I think your problem is that you are confusing a ‘task of work’ with a ‘domestic installation’.
If no task of work is being conducted, neither the HASAWA or the EAWR applies.
If a task of work is being conducted the HASAWA and EAWR would apply to that task, not to the domestic installation.
It may be that the task of work is to make safe a dangerous condition in the domestic installation.
How would such a task be able to be conducted if the domestic installation must first comply with HASWA and the EAWR?
I am fully understanding the situation, and this is not just my opinion it is that of many others, and other organisations.
The task of work is being done when the domestic electrical installation is being designed, constructed, inspected and tested, or do you not charge for the domestic installations you do Spin?
Do the rest of you do all your domestic installations works as DIY, therefore no money changes hands and nobody gets paid for any domestic installations works?
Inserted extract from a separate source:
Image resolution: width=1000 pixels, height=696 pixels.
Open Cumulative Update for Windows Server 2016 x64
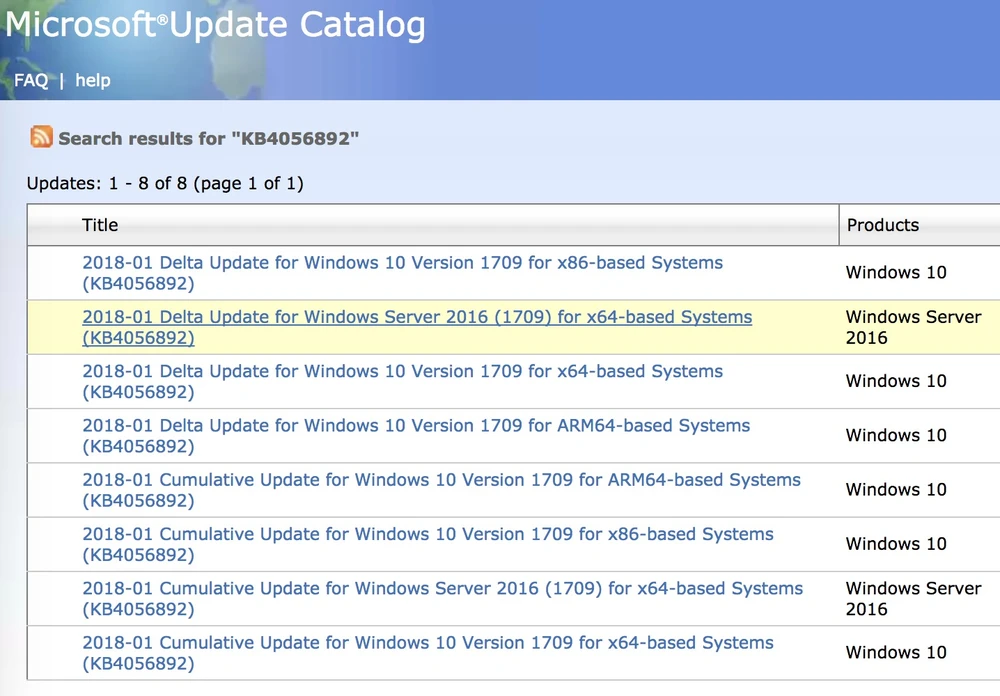point(442,588)
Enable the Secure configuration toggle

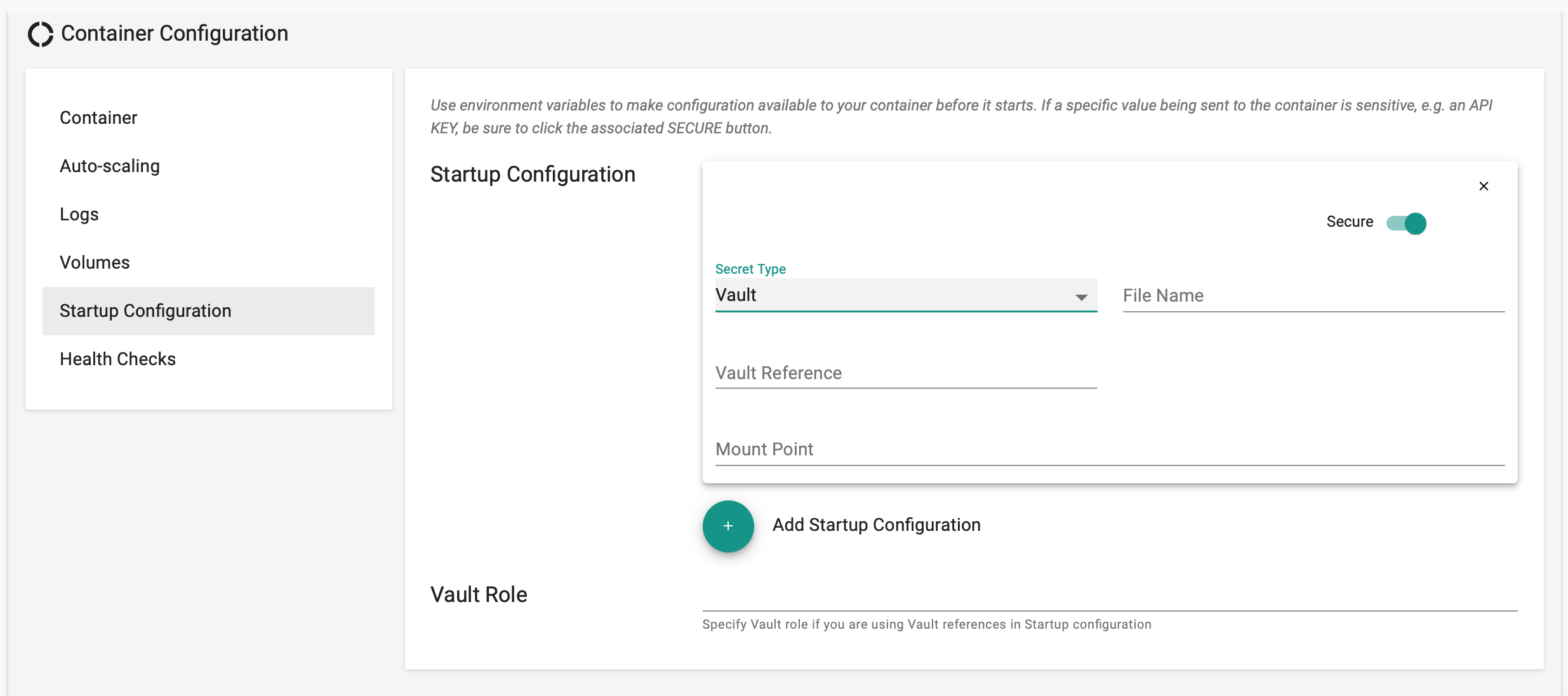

I know that the domestic installation industry is a race to the bottom, but I don't believe that no one gets paid for domestic installations works.
How do all these domestic electricians and those working for builders doing new builds pay for their food and mortgages of they are not at work and being paid when they are doing the electrical works?
Thus the law does apply to people doing electrical installations works, whether employed or self employed when they are at work doing the work.
Therefore the Health and Safety At Work etc. Act 1974 applies to these people when they are at work, if it doesn't why to all these house building companies make such a bloody massive thing about Health and Safety on their construction sites.
So is every house building company in the country wrong then Spin? Because that is what you are saying. You are saying that HASAWA & EAWR do not apply to domestic works.